Looking back at the revolutions in modern physics, brought about by Einstein and his contemporaries, Thomas Kuhn's The Structure of Scientific Revolutions found scientific progress to be not merely the swapping of a weak theory for a stronger one, but rather the paradigmatic shift from one entire worldview to another. Now, while Kuhn's ideas have been coopted to peddle everything from business strategy to bicycle seats, his observation itself is not without salience: better decision making and evaluation is not merely a function of better explanations, but of broader social paradigms that can affect progression from bad to better.
Speaking of the heavens, it was August of 2017 when a solar eclipse once again ran its patched eye over our good nation. I was onsite with a client, and as the afternoon approached, employees of the company were scrambling to find welding goggles with which to view the event. I happened to have a pair of glasses purchased explicitly for this occasion, and as the eclipse peaked, the team of us sauntered outside into the warm afternoon, made strangely hazy by the partially-veiled sun, unevenly lighting the land beneath us. We passed around the communal spectacles, taking turns staring up at the sun through its moon cover. And as this transpired, I thought to myself that this must be what it is to be a consultant - as consultants, we were there to provide the objective perspectives necessary to allow clients to stare into reality without burning out their eyeballs.

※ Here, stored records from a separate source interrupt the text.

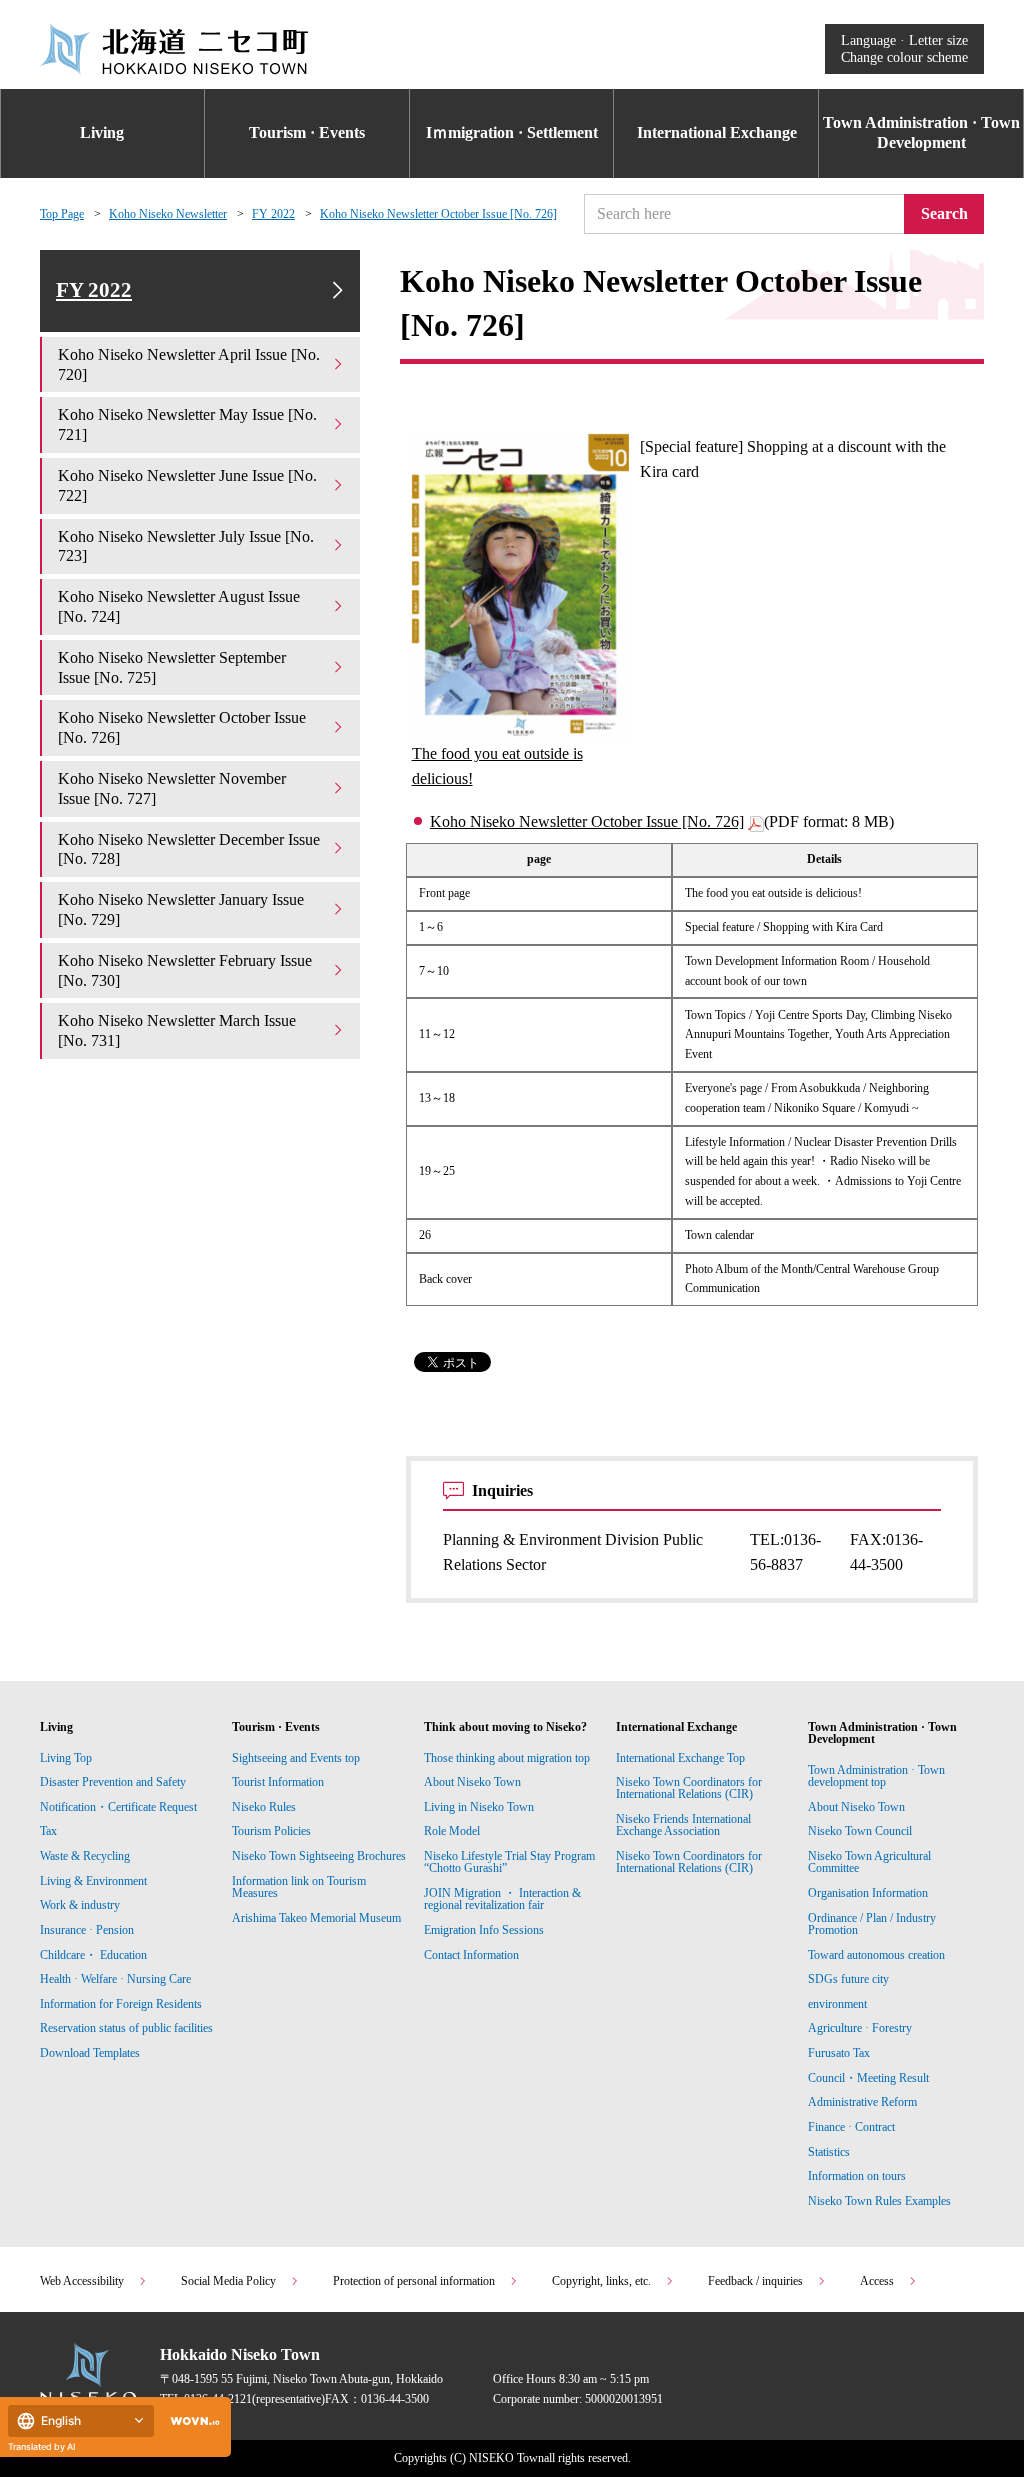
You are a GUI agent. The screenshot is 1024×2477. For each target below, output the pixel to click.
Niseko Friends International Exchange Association (683, 1825)
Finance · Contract (851, 2127)
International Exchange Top (680, 1758)
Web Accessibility (82, 2281)
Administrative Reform (862, 2102)
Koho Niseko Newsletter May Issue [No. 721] (187, 424)
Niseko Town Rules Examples (879, 2201)
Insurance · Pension (87, 1930)
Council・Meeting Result (868, 2078)
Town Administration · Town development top (876, 1776)
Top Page (62, 214)
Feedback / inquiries (755, 2281)
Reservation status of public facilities (126, 2028)
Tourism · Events (307, 132)
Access (877, 2281)
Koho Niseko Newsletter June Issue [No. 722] (187, 485)
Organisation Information (868, 1893)
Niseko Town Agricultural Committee (869, 1862)
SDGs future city (848, 1979)
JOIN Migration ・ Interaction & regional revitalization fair (502, 1899)
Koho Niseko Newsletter (168, 214)
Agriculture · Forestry (860, 2028)
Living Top (66, 1758)
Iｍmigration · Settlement (512, 132)
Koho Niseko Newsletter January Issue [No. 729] (181, 909)
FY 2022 (273, 214)
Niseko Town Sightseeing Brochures (319, 1856)
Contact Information (471, 1955)
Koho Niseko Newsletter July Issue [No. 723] (186, 546)
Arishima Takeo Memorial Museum (316, 1918)
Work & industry (80, 1905)
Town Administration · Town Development (921, 133)
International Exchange (717, 132)
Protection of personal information (414, 2281)
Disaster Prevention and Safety (113, 1782)
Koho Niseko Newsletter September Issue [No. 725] (172, 667)
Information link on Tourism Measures (299, 1887)
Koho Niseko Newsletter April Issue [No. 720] (189, 364)
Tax (48, 1831)
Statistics (829, 2152)
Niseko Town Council (860, 1831)
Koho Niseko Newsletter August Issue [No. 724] (179, 606)
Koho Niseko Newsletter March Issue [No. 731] (177, 1030)
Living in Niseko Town (479, 1807)
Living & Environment (93, 1881)
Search (944, 213)
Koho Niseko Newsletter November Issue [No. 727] (172, 788)
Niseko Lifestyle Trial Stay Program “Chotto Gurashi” (509, 1862)
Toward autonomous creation (876, 1955)
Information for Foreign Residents (121, 2004)
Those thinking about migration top (507, 1758)
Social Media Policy (228, 2281)
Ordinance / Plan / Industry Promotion (872, 1924)
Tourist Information (278, 1782)
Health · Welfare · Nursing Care (115, 1979)
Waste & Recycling (85, 1856)
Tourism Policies (271, 1831)
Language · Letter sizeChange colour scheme (904, 48)
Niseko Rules (264, 1807)
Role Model (452, 1831)
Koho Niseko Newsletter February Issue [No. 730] (185, 970)
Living (102, 132)
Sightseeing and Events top (296, 1758)
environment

But that's a rather self-indulgent metaphor…
In reality, consultants, like the clients they serve, are fallible creatures, sometimes illogically wedded to our own points of view. In my years in the ERP sphere, I've worked with countless consultants and encountered as many discrete perspectives, giving the term "best practice" a rather dubious meaning. And as a consultant, I find my own perspectives modifying themselves according to the experiences afforded by each new engagement. Often, I find myself learning from my clients as much as they learn from me. As such, I've come to hold that, as consultants, the best thing that we can do for our clients is to understand the many experiences we've been lucky enough to take in, filter them and present them back to our clients, with the hope that the perspectives we've encountered can be of utility to them. I am not so na?ve as to think that as consultants we are Socratically easing our customers out of their proverbial caves and into the light. In truth, we all carry our own caves with us, and our own clearings. But when we take the things we've seen and use them to shed at least a little light on the circumstances at hand, we are hopefully accomplishing what our customers have asked of us - to help them see a little bit better, such that they can see the patch ahead, and achieve their respective visions.